A lot of people knew we were mother and son when I started subbing since 80% of the jobs I got were at her school, not so coincidentally. But even after I got my first classroom (her school secretary pulled her out of a workshop week meeting so I could give her the news), I started to see just how widely networked she was. It was always nice to hear about these connections because it gave me a familiar anchor in a district so large that it may or may not cover the same square mileage as Rhode Island. I did eventually reach something of a tipping point where it seemed like people were starting to know me as an individual, but often that only lasted until somehow the dots were connected again.
And I never minded this. My mother was the biggest influence I had in not just becoming a teacher but also in evolving into the teacher I am now, and I’ve never been anything but proud to claim that. I knew well how loving and kind and patient she was as a mother -- trust me, I put that last descriptor to the test more than once -- but only when we began to share colleagues did I come to fully appreciate how widely respected she was for those same qualities that made her the mother she’s always been. Whenever someone made the connection between us -- whether it was a student, or an instructional coach, or a union officer, or a teacher, or a paraprofessional, or a principal, or a parent, or an associate superintendent -- whatever memories about her came up as they spoke to me were reflected on their faces with genuine respect and affection. It always gave me a reminder of how broad of a legacy and a standard I had to strive for.
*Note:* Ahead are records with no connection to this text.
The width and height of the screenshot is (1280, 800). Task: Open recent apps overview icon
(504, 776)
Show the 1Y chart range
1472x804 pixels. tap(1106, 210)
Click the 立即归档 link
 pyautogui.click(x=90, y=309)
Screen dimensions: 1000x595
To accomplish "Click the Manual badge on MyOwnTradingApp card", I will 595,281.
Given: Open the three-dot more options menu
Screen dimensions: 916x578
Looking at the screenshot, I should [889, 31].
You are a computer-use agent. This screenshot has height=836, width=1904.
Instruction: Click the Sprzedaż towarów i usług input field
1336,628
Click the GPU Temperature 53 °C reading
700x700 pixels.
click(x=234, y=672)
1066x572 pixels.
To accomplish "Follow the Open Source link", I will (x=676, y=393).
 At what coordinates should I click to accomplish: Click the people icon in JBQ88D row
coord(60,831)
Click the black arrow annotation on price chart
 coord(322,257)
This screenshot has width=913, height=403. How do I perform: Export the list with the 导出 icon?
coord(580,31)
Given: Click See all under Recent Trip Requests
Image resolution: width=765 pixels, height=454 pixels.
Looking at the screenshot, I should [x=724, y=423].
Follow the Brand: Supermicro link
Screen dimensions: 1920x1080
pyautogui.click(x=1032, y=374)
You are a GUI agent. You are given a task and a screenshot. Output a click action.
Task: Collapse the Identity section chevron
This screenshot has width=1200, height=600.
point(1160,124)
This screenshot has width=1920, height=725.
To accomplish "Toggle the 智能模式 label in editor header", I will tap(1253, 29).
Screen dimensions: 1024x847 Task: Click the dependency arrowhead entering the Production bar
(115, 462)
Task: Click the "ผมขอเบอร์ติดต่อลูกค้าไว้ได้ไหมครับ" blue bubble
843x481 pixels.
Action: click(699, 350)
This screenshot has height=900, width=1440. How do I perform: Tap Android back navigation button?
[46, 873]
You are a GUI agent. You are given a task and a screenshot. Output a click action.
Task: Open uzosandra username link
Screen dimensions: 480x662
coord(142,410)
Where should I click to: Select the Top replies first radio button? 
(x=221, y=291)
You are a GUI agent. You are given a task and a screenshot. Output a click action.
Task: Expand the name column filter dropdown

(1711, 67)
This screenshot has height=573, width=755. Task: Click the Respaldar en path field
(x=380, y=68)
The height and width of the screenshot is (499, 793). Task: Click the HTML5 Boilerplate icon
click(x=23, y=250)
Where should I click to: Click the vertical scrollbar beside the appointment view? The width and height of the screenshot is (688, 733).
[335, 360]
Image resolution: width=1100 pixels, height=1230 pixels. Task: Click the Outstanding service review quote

It’s taken the better part of twenty years to reach the point where there are more people who hear my name and identify me as someone other than Tina’s son, but it’s really only happening because the generation ahead of me that knew her so well has been going through successive rounds of retirements in recent years. But you know what? It still happens anyway. Just a couple of months ago I was walking in the hallway to pick up my mail after lunch when a woman I didn’t know stopped me. She was in the building that day to complete some testing with one of my students and wanted to confirm the scheduling that had been set up in advance was still going to work. After we quickly settled that it would, she brought up that she’d known a woman at a different school with my name and wondered if we were related. I told her we were. And as she began telling me her Tina story, she smiled.
Happy Mother’s Day, Mom! Thanks for setting the bar so high. I love you!